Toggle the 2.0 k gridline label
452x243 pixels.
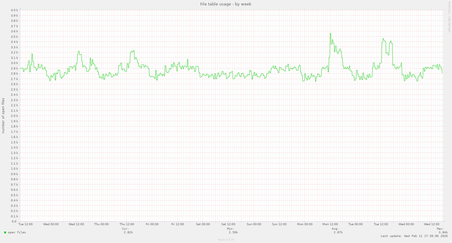point(14,116)
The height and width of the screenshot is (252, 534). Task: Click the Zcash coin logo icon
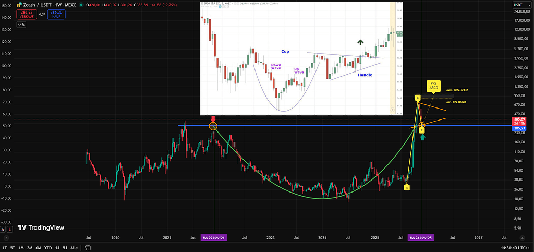coord(19,5)
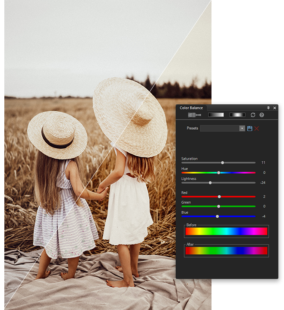284x310 pixels.
Task: Click the reset refresh arrows icon
Action: coord(253,115)
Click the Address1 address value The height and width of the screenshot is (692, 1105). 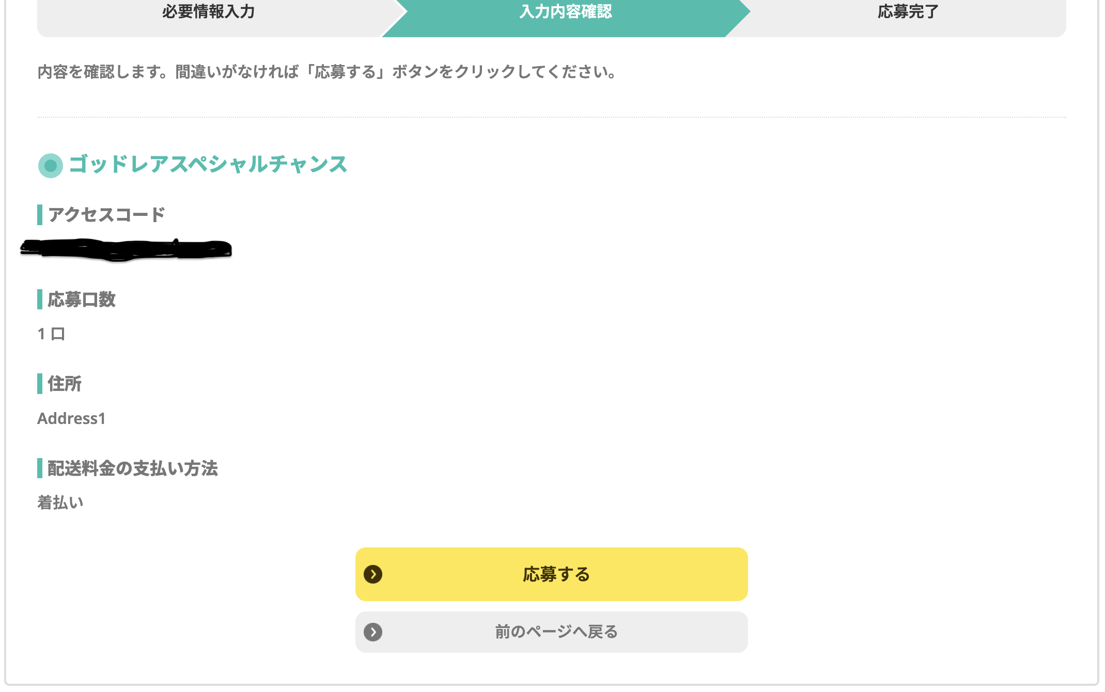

[WHAT YOU NEED TO DO]:
I'd like the material duplicated exactly, without its pictures.

[SOLUTION FOR THIS TASK]:
Toggle the 2.0 k gridline label
452x243 pixels.
point(14,116)
The height and width of the screenshot is (252, 534). Task: Click the Zcash coin logo icon
coord(19,5)
284x310 pixels.
Task: Click the reset refresh arrows icon
Action: coord(253,115)
Click the Address1 address value The height and width of the screenshot is (692, 1105). 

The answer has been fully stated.